The thing is, Mother took the trouble, toward the end of her life, to put most of her pictures in albums: but the pictures are in no certain order. Next to a baby picture of me, taken in 1945, might be a picture of somebody Mother went to church with in 1998. And next to that you're liable to see pictures of my children taken in the 1960's, right beside photos of the great-grandchildren of Mother's second cousin twice removed, whom I've never had the pleasure of meeting.

Then there are many pictures of such poor quality that you wonder why she kept them at all. But there they are, stuck in an album.


I brought one of the containers downstairs this afternoon; I sorted through the contents and actually got rid of some stuff. I've toyed with the notion of tossing the whole batch out, without even looking through the mementos. But then I'll find a picture that brings back childhood memories, and I can't make myself be that indiscriminate.

I got rid of my mom's Bible today, the one she carried and read during her last years. My daughter took that off my hands. Lord knows, I don't need any more Bibles around here! The son-in-law stopped by to bring some bargain ground turkey I asked him to pick up at Price Chopper, and I sent the Bible home with him, along with some of my daughter's school pictures I removed from my mother-in-law's collection of keepsakes.

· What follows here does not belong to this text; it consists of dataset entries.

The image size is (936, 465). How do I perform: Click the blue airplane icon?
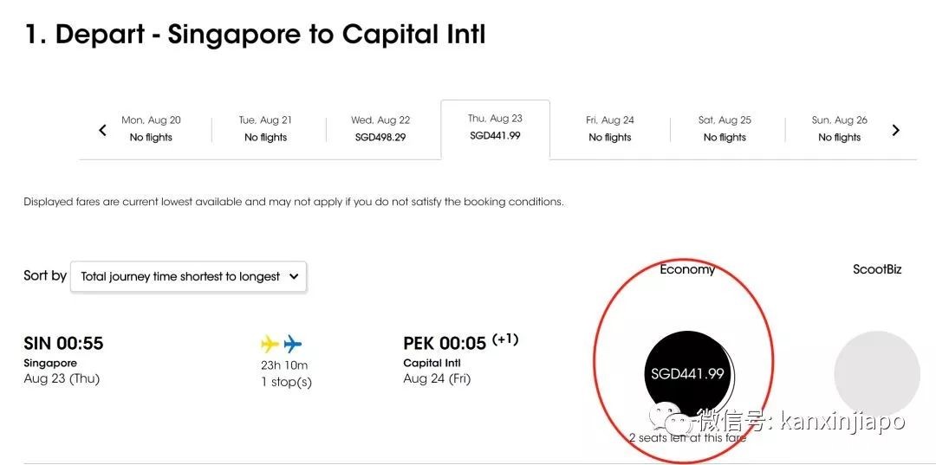tap(294, 344)
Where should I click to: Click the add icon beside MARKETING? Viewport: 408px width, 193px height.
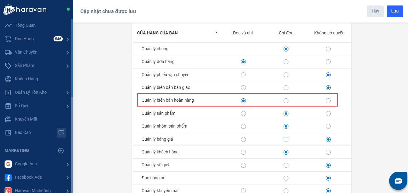[61, 151]
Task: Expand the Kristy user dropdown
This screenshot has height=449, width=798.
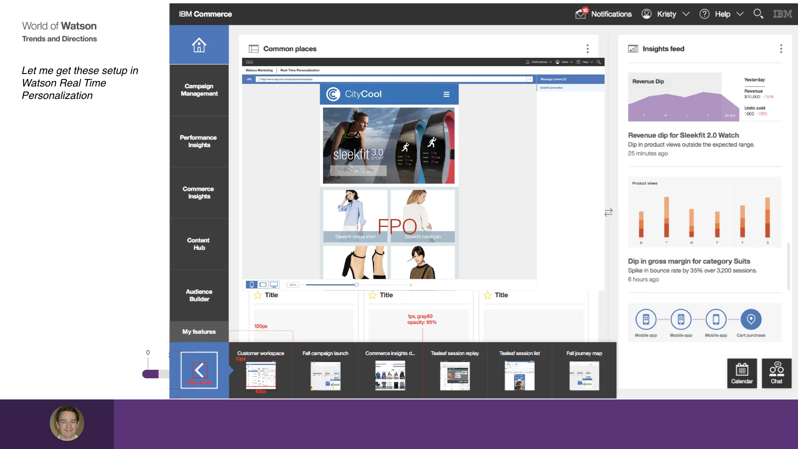Action: coord(686,14)
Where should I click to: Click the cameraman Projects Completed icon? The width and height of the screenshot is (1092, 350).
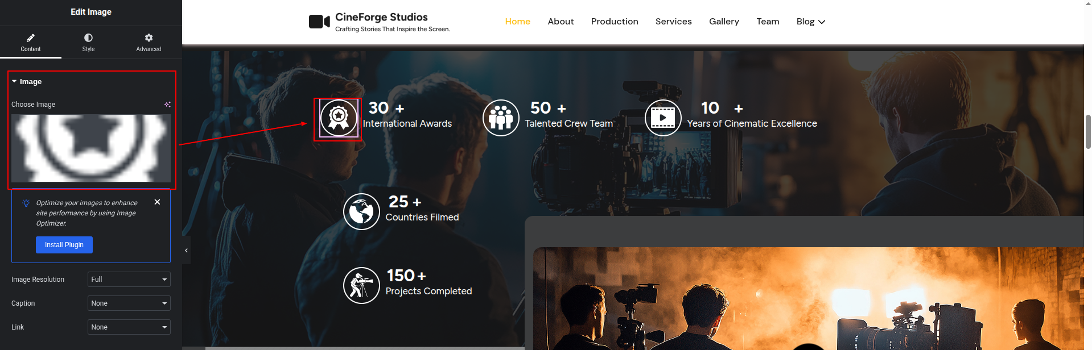click(361, 285)
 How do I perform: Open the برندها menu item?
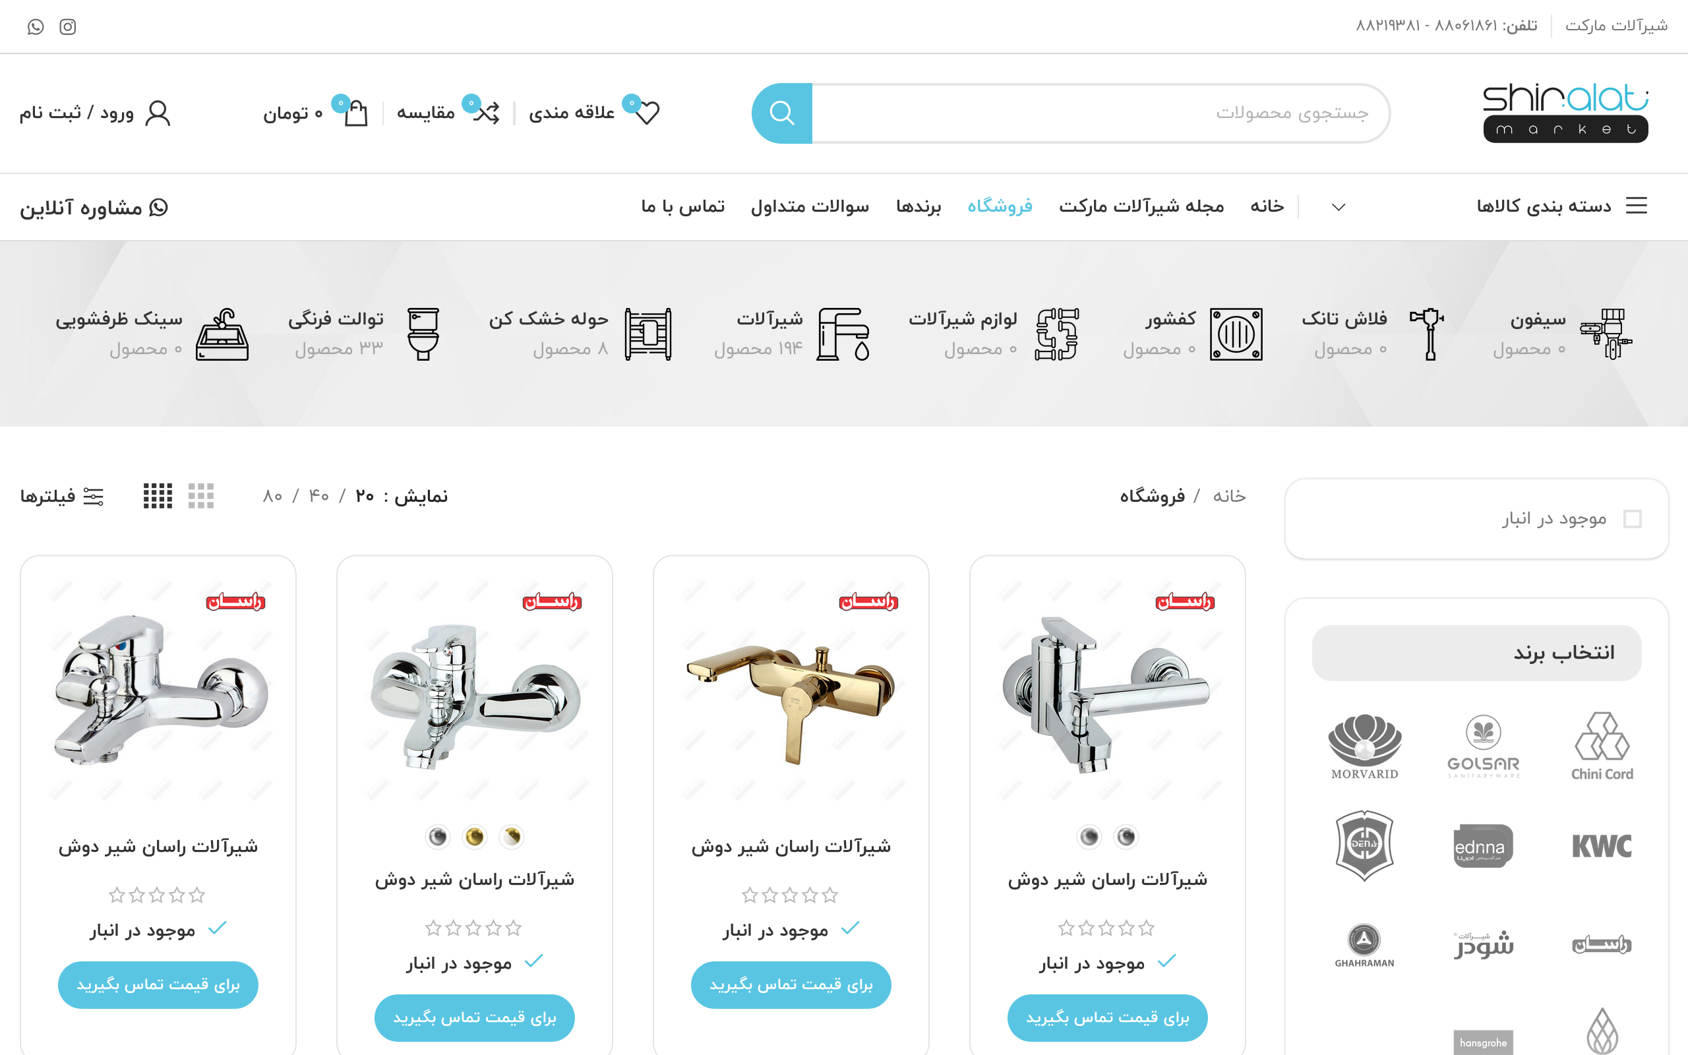tap(919, 207)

But with all that, I forgot to send the home-made peanut butter cookies I made for the daughter's family.

Oh well. The grandson who's living here will be glad to eat them.

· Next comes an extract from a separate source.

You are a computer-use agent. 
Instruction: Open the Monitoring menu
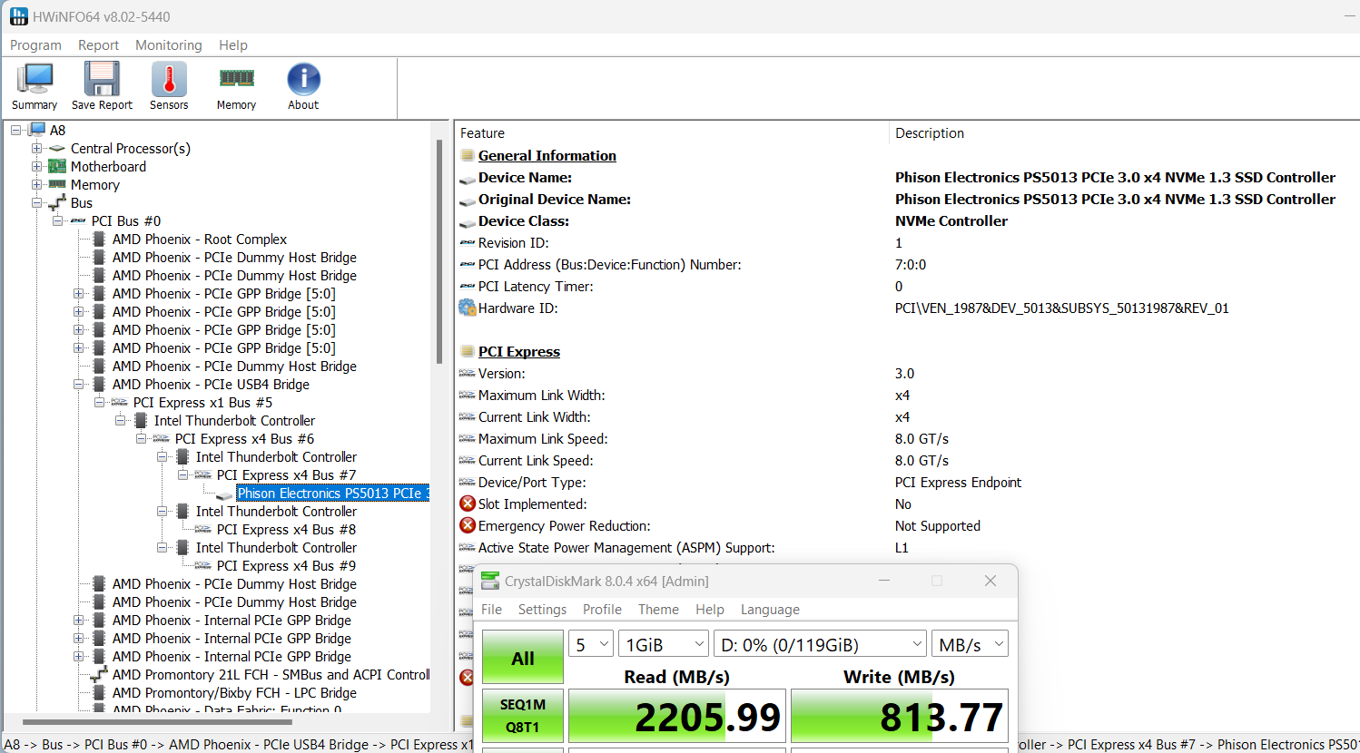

Thursday, November 15, 2007

About my previous entry

Mother kept each one of those items I blogged about yesterday for reasons of her own.

She kept the candy bar, I believe, to remind her of the beau who once bought her a Milky Way. I imagine that, in the middle of the depression, five cents for a candy bar was about all any hired farm hand could spare for his sweetie. I'm not sure if my dad was the one who bought it for her; I think she was also sweet on a couple of other fellows before she hooked up with him.

This is the entry Daddy left in Mother's autograph book when they were courting. I'd know his left-handed scrawl anywhere.

Mother kept several of those perfect attendance awards like the one in the picture. After completing the eighth grade, she returned to her one-room schoolhouse and took seventh and eighth grades over again, simply because she loved school and learning. She told me that her dad didn't think high school was a good thing for young ladies... he felt it made them too "worldly". So she didn't have that option. Oh, and the "Cora Smith" who signed the certificate was her teacher. Many years later that same lady was my fourth-grade teacher.

About the sale bill: My Uncle Leo eventually bought that farm and raised his family there. I don't know whether he bought it directly from my parents, though. We only could have lived there for a couple of months during the summer of my birth. I know this because I was born in Iowa in July, and the sale date is October. My parents never tried owning their own home again until 1957, in Kansas City.

This is my Uncle Leo's page from Mother's autograph book.